Lo que se pide:
Cita literalmente el fragmento del pasaje sobre Hanni que empieza en "A finales de" y termina en "imagen/Memoria del cuerpo.".

Pasaje:
——————
A finales de los años setenta asistí a la defensa que hizo Hanni de su primer Trabajo de Ascenso. Habló con su voz melodiosa, modulada, como formulando un poema o entonando un canto, sugestiva, apasionada, dura en sus apreciaciones. Luego del acto le pedí prestado un ejemplar y, después de leerlo, le dije lo mucho que me había gustado. Me miró con sus ojos asombrados y me preguntó, sorprendida: -¿de verdad? Yo le dije, de verdad, claro que sí, si no no lo diría. Ella se alegró, de verdad, se sorprendió de verdad, porque era humilde, como todo ser realmente grande, y altiva, como todo creador que se siente seguro de lo que hace. Ese ensayo se publicó luego con el título de Memoria en ausencia de imagen/Memoria del cuerpo.

Coincidimos también durante varios años en el Consejo de la Escuela de Letras, ella como Jefa del Departamento de Disciplinas Literarias y luego como representante profesoral, yo como Jefa del Departamento de Teoría de la Literatura. Ella poco hablaba, ya había comenzado su proceso de ensimismamiento. Cuando terminaban esas horribles y maratónicas sesiones, generalmente nos íbamos juntas hasta el estacionamiento, ella, algún que otro profesor y yo. Pronto  nos dimos cuenta de que al acercarnos a esa zona del campo universitario llamada Tierra de Nadie, Hanni se ponía a temblar y entraba en un estado de gran angustia. Desde entonces nos cuidamos siempre de acompañarla y dábamos un rodeo para no pasar por el lugar que desencadenaba en ella semejante reacción. Solo mucho después, cuando leí sus poemas, comprendí, conmovida, lo que podía simbolizar para ella ese espacio. Luego, años después, se agravó, no pudo seguir dando clases. Pero añoraba la docencia, no podía vivir sin ella, así como amaba la literatura y tampoco podía vivir en su ausencia. En un momento en que creímos que estaba un poco mejor, siendo yo directora de la Escuela, en 1994, abrimos un curso sin créditos para que ella lo dictara. Sus alumnos de siempre, que la amaban, se inscribieron, pero ya ella no era ella, ya no era capaz de sostener el discurso al que estaban acostumbrados y el curso naufragó, inexorablemente.
——————
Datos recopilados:
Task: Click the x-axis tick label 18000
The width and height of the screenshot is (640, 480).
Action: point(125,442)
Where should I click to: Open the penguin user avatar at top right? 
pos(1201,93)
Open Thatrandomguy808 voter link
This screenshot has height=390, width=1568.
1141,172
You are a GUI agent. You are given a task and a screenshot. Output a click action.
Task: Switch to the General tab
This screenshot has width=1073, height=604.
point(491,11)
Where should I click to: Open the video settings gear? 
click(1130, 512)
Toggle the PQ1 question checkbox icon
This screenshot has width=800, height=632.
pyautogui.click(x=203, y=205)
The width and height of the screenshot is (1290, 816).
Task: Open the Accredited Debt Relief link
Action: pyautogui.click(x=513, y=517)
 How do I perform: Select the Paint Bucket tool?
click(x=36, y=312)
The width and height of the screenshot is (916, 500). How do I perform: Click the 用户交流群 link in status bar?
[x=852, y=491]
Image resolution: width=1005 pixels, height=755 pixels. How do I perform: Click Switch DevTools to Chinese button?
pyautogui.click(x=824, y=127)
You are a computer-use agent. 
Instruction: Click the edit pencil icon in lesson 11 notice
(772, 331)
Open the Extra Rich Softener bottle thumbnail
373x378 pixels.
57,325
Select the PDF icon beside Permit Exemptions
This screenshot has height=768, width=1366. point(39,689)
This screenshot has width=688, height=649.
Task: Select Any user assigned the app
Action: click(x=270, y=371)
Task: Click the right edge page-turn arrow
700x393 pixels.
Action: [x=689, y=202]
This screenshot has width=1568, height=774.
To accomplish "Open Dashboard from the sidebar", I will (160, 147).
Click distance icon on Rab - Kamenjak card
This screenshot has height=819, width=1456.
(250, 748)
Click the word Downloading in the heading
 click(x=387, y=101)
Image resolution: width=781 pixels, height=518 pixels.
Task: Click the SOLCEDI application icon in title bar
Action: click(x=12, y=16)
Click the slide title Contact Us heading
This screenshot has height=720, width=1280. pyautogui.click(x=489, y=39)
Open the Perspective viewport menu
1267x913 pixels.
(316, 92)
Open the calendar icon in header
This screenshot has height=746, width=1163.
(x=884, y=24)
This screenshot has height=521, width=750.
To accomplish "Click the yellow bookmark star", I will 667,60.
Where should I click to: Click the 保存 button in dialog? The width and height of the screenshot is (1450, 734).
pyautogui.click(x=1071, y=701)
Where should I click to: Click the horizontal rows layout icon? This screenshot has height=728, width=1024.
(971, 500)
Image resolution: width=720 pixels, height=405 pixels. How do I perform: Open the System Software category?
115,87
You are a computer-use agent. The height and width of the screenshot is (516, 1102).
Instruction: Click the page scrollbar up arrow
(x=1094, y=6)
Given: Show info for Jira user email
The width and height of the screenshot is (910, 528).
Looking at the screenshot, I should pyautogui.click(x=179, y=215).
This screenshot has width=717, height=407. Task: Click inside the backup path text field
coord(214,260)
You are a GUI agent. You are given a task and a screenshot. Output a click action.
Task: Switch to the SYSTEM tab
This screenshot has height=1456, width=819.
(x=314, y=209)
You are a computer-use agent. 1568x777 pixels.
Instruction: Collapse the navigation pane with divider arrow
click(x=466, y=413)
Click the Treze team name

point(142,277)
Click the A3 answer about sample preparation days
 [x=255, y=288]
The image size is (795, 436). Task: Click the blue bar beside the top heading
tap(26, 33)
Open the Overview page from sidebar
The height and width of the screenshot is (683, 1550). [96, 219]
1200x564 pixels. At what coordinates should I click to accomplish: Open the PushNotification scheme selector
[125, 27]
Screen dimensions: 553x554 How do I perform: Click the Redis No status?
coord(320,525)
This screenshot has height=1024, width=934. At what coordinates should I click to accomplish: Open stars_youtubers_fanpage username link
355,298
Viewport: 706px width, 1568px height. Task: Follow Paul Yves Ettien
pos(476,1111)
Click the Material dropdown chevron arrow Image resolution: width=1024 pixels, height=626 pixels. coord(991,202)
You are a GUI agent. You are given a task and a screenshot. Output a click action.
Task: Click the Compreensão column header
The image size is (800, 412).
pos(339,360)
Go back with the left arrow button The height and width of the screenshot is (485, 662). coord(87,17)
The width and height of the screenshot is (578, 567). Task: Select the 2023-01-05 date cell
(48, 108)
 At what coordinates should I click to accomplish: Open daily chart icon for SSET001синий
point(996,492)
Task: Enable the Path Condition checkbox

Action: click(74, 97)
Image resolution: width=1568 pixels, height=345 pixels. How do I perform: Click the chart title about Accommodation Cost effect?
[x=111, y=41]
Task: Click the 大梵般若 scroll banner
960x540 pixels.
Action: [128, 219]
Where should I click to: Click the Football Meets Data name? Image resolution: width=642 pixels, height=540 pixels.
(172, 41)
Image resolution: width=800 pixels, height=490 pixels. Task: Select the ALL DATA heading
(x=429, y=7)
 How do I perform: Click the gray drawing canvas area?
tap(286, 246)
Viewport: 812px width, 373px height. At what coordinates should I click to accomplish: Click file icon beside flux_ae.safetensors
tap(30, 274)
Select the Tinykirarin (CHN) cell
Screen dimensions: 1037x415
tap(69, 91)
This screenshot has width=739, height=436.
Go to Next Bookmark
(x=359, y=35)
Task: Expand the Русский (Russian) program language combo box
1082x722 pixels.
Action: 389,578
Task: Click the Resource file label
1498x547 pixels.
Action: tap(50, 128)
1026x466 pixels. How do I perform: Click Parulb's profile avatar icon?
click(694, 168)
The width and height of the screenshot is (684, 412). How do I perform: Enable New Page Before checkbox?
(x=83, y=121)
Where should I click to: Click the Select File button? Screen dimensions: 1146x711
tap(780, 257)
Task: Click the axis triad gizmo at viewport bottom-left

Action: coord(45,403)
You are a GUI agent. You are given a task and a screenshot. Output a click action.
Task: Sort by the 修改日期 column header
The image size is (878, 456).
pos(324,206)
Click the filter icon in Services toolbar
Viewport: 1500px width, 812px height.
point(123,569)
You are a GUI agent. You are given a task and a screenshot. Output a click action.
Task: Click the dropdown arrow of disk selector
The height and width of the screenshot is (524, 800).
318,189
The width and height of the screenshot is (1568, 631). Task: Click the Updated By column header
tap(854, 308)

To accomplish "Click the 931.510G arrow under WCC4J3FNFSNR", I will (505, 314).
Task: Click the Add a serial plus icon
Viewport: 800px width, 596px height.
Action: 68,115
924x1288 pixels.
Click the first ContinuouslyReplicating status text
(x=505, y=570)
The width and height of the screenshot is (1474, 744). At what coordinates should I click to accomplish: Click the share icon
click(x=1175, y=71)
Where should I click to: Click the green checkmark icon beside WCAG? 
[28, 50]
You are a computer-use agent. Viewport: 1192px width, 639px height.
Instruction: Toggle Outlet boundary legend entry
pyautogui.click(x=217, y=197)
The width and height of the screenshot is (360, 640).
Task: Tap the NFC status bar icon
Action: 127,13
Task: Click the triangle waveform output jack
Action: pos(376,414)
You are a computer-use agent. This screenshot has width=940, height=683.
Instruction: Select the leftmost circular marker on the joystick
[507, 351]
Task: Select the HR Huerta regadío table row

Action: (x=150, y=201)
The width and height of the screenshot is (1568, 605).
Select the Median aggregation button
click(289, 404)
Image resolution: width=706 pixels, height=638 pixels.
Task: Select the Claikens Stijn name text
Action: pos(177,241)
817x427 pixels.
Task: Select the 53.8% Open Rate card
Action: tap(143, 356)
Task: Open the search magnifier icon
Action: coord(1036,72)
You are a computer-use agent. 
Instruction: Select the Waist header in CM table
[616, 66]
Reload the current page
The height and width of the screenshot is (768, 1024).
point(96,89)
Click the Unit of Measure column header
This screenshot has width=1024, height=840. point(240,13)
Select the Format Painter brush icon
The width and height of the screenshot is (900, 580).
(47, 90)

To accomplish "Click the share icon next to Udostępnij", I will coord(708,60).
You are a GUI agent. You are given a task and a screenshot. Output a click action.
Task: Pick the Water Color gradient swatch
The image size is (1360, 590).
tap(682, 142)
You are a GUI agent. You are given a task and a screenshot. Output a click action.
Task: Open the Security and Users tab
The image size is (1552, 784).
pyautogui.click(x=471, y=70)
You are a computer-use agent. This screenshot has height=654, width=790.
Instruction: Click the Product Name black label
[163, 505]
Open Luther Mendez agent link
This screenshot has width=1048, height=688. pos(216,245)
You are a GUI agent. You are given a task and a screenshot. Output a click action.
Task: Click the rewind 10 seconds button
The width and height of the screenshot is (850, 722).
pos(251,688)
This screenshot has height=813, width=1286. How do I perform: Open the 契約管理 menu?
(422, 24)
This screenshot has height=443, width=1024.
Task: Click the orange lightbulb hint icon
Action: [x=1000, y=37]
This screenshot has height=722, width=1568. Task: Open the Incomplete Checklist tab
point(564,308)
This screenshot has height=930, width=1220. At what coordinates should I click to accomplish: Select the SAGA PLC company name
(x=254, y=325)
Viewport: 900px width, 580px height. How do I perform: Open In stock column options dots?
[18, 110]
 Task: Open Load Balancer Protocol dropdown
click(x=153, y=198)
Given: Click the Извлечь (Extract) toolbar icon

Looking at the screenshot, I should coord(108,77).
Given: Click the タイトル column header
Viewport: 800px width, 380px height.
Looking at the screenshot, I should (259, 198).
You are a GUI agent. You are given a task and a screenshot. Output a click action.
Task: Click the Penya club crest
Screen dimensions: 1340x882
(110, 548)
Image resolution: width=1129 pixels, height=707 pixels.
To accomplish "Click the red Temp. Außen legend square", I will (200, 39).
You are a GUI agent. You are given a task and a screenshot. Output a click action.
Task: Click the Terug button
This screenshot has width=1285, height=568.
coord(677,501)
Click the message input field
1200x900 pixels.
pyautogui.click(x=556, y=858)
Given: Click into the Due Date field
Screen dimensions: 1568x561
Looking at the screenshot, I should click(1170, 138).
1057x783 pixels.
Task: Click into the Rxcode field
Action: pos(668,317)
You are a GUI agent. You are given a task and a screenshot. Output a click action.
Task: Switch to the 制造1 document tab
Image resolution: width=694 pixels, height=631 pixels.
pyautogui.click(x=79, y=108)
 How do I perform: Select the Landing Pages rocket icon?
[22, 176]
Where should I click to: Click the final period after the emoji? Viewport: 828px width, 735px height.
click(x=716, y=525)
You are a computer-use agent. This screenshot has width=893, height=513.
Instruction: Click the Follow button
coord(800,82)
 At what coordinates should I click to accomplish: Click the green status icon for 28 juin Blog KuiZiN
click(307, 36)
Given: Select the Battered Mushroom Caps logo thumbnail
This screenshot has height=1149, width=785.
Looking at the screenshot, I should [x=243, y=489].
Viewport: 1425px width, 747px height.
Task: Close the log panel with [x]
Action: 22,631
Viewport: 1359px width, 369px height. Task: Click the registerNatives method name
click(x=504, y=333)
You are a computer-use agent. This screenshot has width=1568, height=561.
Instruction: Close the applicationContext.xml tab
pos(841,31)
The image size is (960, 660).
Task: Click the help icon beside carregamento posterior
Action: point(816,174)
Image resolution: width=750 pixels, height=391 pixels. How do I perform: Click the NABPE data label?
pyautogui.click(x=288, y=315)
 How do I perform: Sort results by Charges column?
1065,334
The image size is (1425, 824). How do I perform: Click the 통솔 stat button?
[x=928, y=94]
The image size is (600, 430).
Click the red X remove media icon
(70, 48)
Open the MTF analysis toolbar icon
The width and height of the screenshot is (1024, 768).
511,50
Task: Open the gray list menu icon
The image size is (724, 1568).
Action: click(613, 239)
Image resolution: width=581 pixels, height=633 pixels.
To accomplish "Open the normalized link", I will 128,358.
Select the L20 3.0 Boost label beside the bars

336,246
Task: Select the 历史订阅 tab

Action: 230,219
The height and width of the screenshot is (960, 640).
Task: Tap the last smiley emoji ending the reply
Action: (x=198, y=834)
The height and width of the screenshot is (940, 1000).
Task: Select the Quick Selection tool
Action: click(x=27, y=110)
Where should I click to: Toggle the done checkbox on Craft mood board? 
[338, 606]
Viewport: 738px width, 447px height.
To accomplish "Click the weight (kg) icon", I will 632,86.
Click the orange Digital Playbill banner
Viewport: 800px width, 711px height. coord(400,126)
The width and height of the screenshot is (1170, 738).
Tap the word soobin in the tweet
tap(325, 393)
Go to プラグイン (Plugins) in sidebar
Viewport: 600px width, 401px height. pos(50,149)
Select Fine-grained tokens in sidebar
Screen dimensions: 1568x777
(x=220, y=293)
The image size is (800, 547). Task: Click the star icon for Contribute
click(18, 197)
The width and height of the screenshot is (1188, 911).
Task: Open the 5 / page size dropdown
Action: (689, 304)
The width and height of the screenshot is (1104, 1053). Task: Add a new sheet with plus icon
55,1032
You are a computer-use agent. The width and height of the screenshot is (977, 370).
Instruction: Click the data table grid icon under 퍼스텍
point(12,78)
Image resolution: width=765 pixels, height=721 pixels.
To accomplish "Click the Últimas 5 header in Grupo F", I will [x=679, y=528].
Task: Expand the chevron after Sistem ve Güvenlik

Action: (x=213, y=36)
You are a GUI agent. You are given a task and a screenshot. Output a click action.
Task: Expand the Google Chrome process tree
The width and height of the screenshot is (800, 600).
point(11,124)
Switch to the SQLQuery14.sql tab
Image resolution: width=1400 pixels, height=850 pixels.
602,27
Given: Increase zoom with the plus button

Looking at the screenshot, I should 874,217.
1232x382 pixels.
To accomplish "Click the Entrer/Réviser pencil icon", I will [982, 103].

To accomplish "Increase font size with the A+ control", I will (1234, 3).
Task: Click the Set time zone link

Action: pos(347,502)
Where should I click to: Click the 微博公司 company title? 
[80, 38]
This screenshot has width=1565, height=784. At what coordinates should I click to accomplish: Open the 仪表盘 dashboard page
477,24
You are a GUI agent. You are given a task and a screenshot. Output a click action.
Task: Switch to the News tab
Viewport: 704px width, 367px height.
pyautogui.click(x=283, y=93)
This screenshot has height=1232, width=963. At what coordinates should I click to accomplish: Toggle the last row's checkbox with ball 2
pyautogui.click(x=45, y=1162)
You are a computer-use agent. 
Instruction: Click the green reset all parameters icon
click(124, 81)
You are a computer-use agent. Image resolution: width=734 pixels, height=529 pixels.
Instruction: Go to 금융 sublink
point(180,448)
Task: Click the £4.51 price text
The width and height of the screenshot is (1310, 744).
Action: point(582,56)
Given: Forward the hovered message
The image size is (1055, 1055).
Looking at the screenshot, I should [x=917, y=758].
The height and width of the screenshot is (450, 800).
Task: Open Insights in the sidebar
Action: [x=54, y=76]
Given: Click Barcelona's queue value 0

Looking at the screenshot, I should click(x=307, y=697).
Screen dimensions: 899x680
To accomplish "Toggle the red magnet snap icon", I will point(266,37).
——————
Respuesta:
A finales de los años setenta asistí a la defensa que hizo Hanni de su primer Trabajo de Ascenso. Habló con su voz melodiosa, modulada, como formulando un poema o entonando un canto, sugestiva, apasionada, dura en sus apreciaciones. Luego del acto le pedí prestado un ejemplar y, después de leerlo, le dije lo mucho que me había gustado. Me miró con sus ojos asombrados y me preguntó, sorprendida: -¿de verdad? Yo le dije, de verdad, claro que sí, si no no lo diría. Ella se alegró, de verdad, se sorprendió de verdad, porque era humilde, como todo ser realmente grande, y altiva, como todo creador que se siente seguro de lo que hace. Ese ensayo se publicó luego con el título de Memoria en ausencia de imagen/Memoria del cuerpo.